OREANDA-NEWS. November 20, 2014. Encana Corporation (Encana) (TSX: ECA) (NYSE: ECA) announced today that the cash tender offer (the "Offer") made by Alenco Acquisition Company Inc., Encana's indirect, wholly owned subsidiary ("Alenco Acquisition") to acquire all of the issued and outstanding shares of common stock of Athlon Energy Inc. (Athlon) (NYSE: ATHL) expired at midnight, New York City time on Wednesday, November 12, 2014 (one minute after 11:59 P.M., New York City time, on November 12, 2014).

 All shares that were validly tendered into the Offer and not validly withdrawn have been accepted for payment. Promptly following consummation of the Offer, Alenco Acquisition will be merged with and into Athlon, and Athlon will become an indirect, wholly owned subsidiary of Encana. Encana expects to complete the Offer and the merger.

The completion of the previously announced USD7.1 billion acquisition of Texas-based Athlon gives the company a premier 140,000 net acre position in the oil-rich Permian Basin.

"We are pleased to close this transformative acquisition and look forward to welcoming the Athlon team into Encana. We are delivering on the portfolio promises we made for 2017, today," says Doug Suttles, President & CEO of Encana. "Consistent with our strategy, we have built a balanced and resilient portfolio that comprises high-quality oil, natural gas liquids and natural gas opportunities. Our growth areas now include the top two resource plays in Canada, the Montney and the Duvernay, and the top two resource plays in the United States, the Eagle Ford and the Permian."

Encana expects the acquisition will add current production of about 32,000 barrels of oil equivalent per day (boe/d). In 2015, Encana intends to invest at least USD 1 billion of capital in the play and ramp up from four to at least seven horizontal rigs by year-end.

The company sees the potential for approximately 5,000 horizontal well locations with potential recoverable resource of approximately 3 billion barrels of oil equivalent. The Permian is expected to contribute significantly to Encana's total liquids production which is projected to approach 250,000 barrels per day (bbls/d) by 2017.

Result of the Offer and Effectiveness of the Merger

On October 10, 2014, Alenco Acquisition commenced the Offer to acquire all of the issued and outstanding shares of common stock of Athlon at a price of USD 58.50 per share, net to the seller in cash. The depositary for the Offer has advised that, as of the Offer's expiration, 88,025,770 shares of Athlon common stock have been validly tendered and not validly withdrawn pursuant to the Offer and 4,487,330 shares of Athlon common stock have been delivered by guarantee, which in total represents 91.3 percent of the shares on a fully diluted basis. Following consummation of the Offer, and as a result of Alenco Acquisition being merged with and into Athlon, any Athlon shares not tendered into the Offer will be cancelled and converted into the right to receive the same US\\$58.50 per share paid in the Offer. Following the merger, shares of Athlon common stock will cease to be traded on the New York Stock Exchange.
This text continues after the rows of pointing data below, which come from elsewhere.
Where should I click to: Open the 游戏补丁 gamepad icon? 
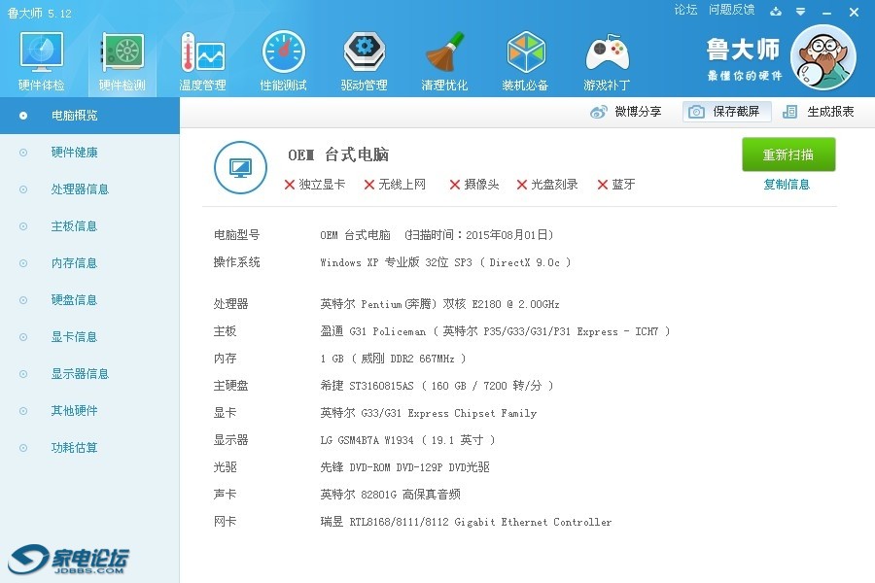point(606,60)

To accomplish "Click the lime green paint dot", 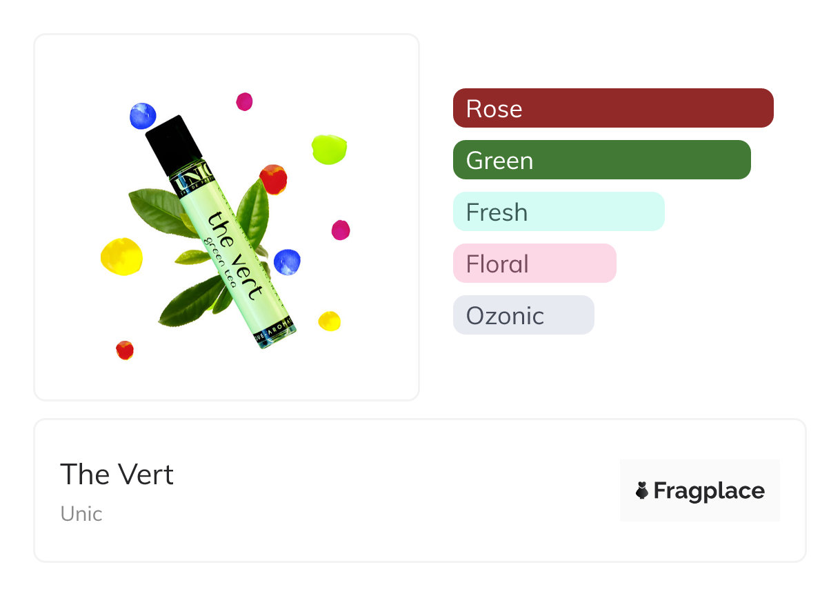I will (329, 149).
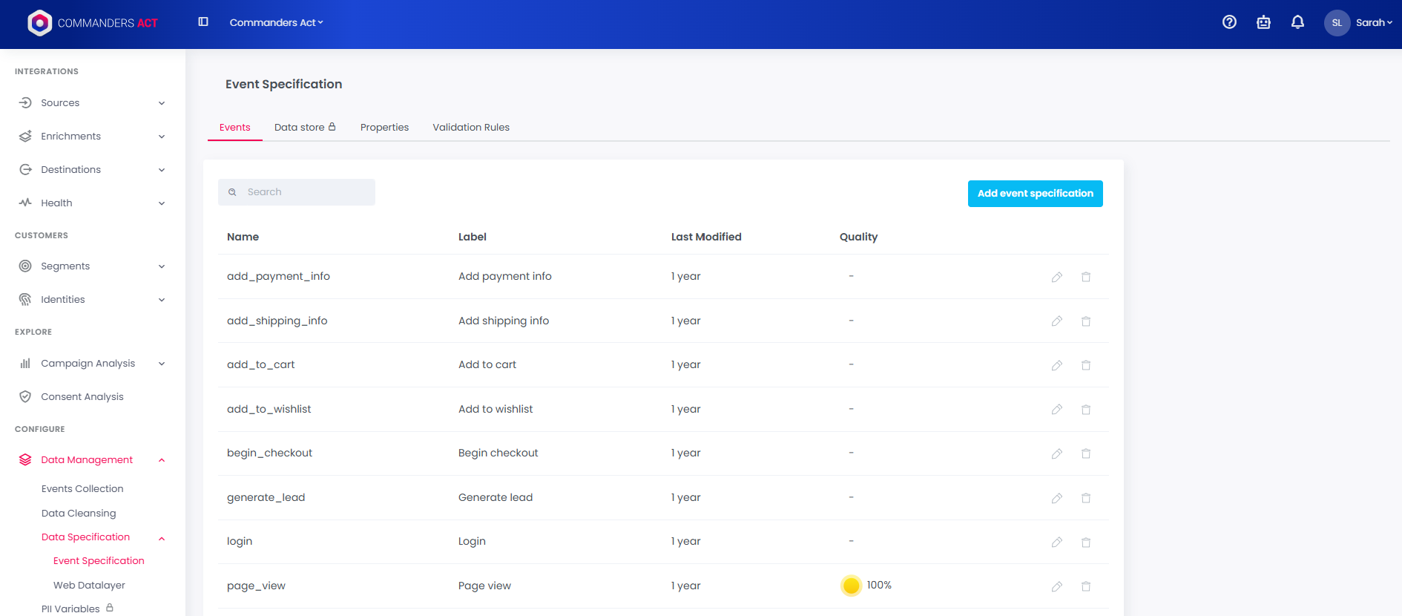1402x616 pixels.
Task: Click the help question mark icon
Action: click(x=1229, y=22)
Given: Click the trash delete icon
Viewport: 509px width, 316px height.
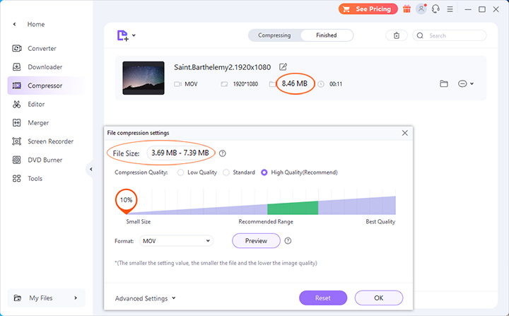Looking at the screenshot, I should pyautogui.click(x=396, y=35).
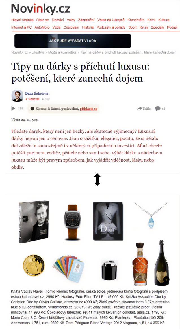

ADVISORY REGARDING OIL AND GAS INFORMATION - Encana uses the term resource play. Resource play is a term used by Encana to describe an accumulation of hydrocarbons known to exist over a large areal expanse and/or thick vertical section, which when compared to a conventional play, typically has a lower geological and/or commercial development risk and lower average decline rate. Initial production and short-term rates are not necessarily indicative of long-term performance or of ultimate recovery.

In this news release, certain oil and NGLs volumes have been converted to cubic feet equivalent (cfe) on the basis of one barrel (bbl) to six thousand cubic feet (Mcf). Cfe may be misleading, particularly if used in isolation. A conversion ratio of one bbl to six Mcf is based on an energy equivalency conversion method primarily applicable at the burner tip and does not represent value equivalency at the well head. Given that the value ratio based on the current price of oil as compared to natural gas is significantly different from the energy equivalency of 6:1, utilizing a conversion on a 6:1 basis may be misleading as an indication of value.